La quête de la vérité, par l'humain, sur ce qu'est la réalité et sur comment celle-ci fonctionne, débute par deux problèmes majeurs.

(1) L'esprit humain ne vit pas dans la réalité objective, mais dans la représentation mentale qu'il s'en fait. Le seul moyen qu'a l'esprit d'être en contact avec la réalité objective est constitué des sens. Privé des sens, l'esprit se retrouve en isolement complet. Toute représentation mentale de la réalité est nécessairement partielle, partiellement fausse et fragmentée. La quête de la vérité a pour but de rendre la représentation mentale de la réalité moins partielle (en y ajoutant de nouvelles idées vraies), moins partiellement fausse (en y dépistant les idées fausses pour les retirer) et moins fragmentée (en créant des liens entre les différents éléments de celle-ci).

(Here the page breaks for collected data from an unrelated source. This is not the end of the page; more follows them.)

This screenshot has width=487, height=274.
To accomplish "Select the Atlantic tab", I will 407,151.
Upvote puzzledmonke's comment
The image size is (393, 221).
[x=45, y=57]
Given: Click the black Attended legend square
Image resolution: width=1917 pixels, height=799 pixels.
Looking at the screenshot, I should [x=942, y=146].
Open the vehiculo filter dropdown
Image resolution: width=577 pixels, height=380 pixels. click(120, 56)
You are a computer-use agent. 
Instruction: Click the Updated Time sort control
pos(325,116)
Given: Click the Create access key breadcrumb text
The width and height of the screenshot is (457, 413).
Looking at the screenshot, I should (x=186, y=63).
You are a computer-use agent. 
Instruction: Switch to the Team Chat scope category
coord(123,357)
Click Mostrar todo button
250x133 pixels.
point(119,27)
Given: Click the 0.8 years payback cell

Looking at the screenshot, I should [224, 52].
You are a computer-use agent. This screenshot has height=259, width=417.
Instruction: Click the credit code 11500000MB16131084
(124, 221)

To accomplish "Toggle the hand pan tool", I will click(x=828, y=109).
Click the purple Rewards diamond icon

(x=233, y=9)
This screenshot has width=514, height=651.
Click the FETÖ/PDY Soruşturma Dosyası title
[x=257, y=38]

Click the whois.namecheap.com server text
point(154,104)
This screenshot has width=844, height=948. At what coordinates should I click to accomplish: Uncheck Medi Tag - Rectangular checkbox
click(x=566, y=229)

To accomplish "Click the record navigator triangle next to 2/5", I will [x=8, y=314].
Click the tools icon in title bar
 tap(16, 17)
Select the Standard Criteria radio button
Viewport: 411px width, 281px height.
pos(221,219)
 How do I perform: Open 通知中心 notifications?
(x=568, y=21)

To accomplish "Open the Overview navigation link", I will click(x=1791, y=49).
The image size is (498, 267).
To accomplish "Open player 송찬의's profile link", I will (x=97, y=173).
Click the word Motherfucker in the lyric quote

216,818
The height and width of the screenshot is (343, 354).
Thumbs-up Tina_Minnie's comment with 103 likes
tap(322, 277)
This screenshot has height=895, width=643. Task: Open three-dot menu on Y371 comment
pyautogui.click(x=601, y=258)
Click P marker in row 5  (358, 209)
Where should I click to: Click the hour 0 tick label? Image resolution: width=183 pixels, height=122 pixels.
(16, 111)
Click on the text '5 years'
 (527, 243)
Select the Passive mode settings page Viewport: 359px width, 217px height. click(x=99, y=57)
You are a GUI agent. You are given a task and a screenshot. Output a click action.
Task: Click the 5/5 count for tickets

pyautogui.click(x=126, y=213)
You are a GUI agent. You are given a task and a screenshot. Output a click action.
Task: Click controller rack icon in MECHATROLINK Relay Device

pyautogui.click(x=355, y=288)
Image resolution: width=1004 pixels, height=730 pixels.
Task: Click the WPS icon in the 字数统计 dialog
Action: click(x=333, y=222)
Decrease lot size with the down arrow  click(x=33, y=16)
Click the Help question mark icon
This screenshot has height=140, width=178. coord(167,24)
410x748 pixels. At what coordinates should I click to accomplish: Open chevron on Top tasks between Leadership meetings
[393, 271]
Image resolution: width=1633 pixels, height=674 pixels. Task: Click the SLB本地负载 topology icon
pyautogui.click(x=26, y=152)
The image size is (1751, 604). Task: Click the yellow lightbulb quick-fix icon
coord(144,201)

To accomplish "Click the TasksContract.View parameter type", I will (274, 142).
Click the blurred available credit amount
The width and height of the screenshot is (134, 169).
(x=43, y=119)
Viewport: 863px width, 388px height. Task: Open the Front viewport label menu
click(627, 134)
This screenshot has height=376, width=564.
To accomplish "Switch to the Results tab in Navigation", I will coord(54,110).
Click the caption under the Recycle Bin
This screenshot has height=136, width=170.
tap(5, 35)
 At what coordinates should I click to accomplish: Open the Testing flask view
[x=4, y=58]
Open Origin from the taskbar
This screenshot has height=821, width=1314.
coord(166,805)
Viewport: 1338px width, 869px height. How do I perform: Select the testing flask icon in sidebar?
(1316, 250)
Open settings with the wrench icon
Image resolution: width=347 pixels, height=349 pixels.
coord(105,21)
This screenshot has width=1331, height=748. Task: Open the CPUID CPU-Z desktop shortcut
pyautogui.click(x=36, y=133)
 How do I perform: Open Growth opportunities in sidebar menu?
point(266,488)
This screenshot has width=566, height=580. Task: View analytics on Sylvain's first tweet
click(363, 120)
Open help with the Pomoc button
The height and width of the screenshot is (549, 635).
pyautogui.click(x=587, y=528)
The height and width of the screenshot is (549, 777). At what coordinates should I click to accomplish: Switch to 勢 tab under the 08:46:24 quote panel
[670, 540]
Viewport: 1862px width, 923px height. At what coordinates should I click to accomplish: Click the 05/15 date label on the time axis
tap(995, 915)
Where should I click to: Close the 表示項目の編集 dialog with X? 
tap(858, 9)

(2) La vérité n'est pas infuse : elle ne se trouve pas déjà cachée à l'intérieur de l'esprit. La vérité se trouve à l'extérieur de l'esprit, cachée derrière les faits objectifs dont l'esprit peut prendre connaissance par l'entremise de ses sens, ou encore par l'entremise d'instruments de mesure (télescope, microscope, spectromètre, etc.), ceux-ci constituant une extension des sens.

Précisons ce qu'on entend par « fait objectif » : l'existence et la nature d'un fait dit « objectif » sont indépendantes de nos sensations, de nos perceptions, de nos connaissances, de l'étendue de nos connaissances, de nos croyances, de nos désirs et hors de portée de notre volonté. Un fait objectif existe à l'extérieur de l'esprit. Un fait objectif existe en soi, même si personne ne le perçoit.

 

(II) LA NÉCESSITÉ D'UNE DÉMARCHE RIGOUREUSE

La double problématique de la quête de la vérité entraîne que l'esprit qui cherche la vérité doit se doter d'une démarche rigoureuse, afin de diminuer les risques d'erreur. La vérité ne peut pas être découverte n'importe comment ! La double problématique exige de l'esprit qui veut connaître la réalité objective qu'il distingue le vrai du faux sur la base de faits objectifs extérieurs à lui. Cette exigence constitue l'élément central de la démarche scientifique. La démarche scientifique est la meilleure démarche humainement possible pour chercher la vérité (au sens ontologique).

 

(III) PSYCHOLOGIE ET RAISON

L'esprit humain possède une certaine structure et un certain mode de fonctionnement. Il faut tenir compte des éléments de la psychologie humaine et du raisonnement qui sont sous-jacents à toute quête de la vérité, en particulier à la démarche scientifique.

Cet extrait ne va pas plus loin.